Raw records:
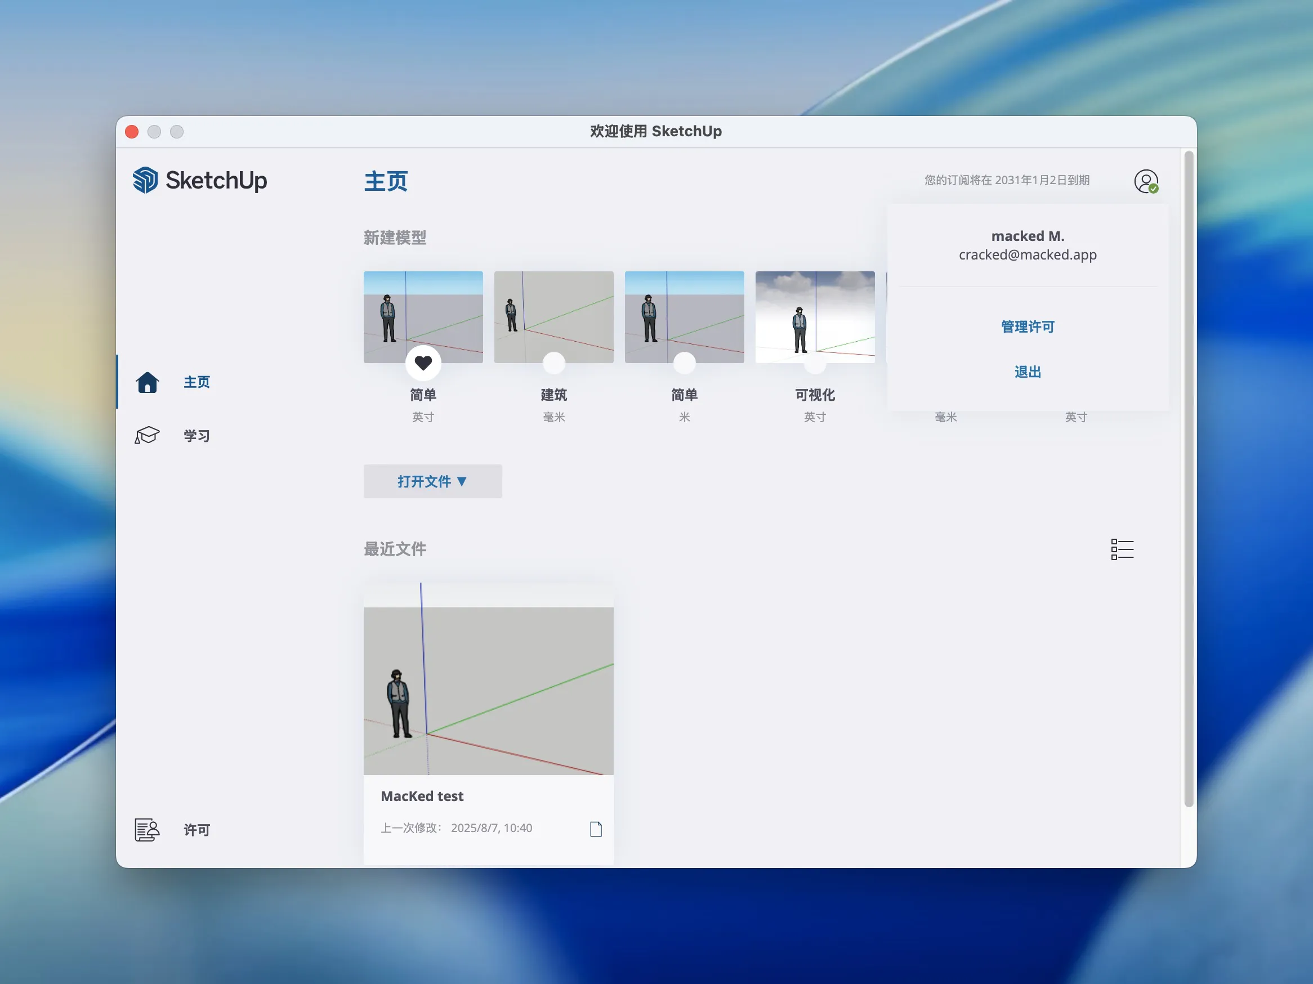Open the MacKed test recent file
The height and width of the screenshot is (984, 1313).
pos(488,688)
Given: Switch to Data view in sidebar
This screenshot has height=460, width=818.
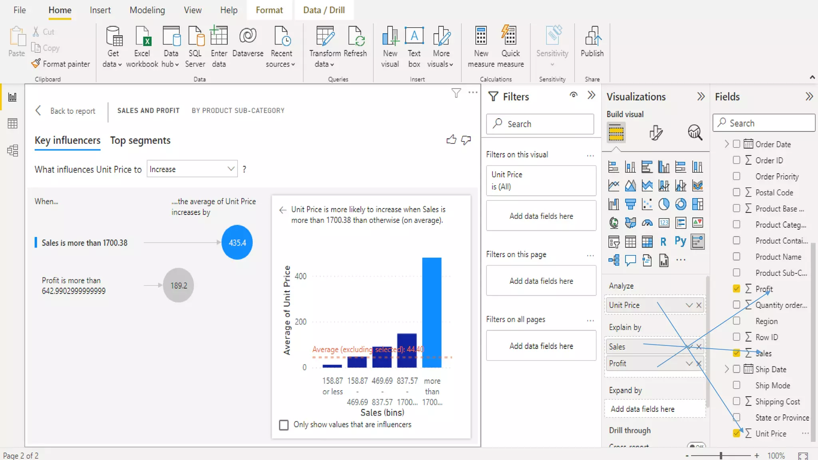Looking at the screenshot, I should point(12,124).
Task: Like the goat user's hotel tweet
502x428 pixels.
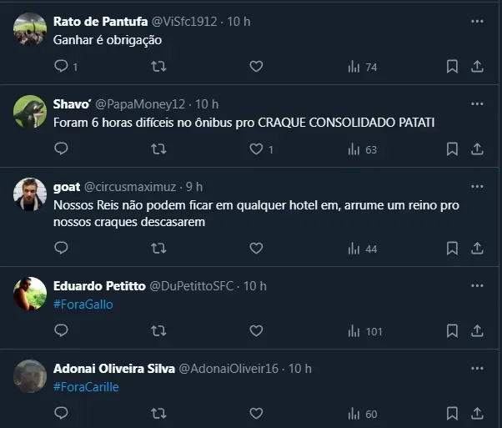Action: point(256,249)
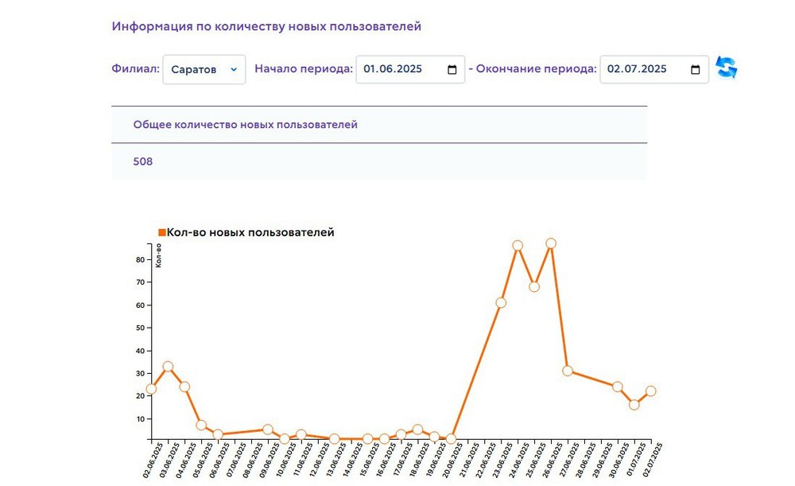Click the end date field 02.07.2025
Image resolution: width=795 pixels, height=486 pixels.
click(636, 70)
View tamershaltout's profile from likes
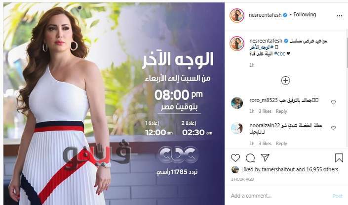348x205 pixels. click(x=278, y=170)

SET TASK:
Recast the lines of the records above as a JSON list of strings, with one string for each line and no blank lines. Leave the pictures out of the answer.

CORRECT RESULT:
[
  "Open the MacKed test recent file",
  "The height and width of the screenshot is (984, 1313).",
  "pos(488,688)",
  "Given: Switch to Data view in sidebar",
  "This screenshot has height=460, width=818.",
  "Looking at the screenshot, I should point(12,124).",
  "Task: Like the goat user's hotel tweet",
  "502x428 pixels.",
  "Action: point(256,249)",
  "Click the end date field 02.07.2025",
  "Image resolution: width=795 pixels, height=486 pixels.",
  "click(636, 70)",
  "View tamershaltout's profile from likes",
  "348x205 pixels. click(x=278, y=170)"
]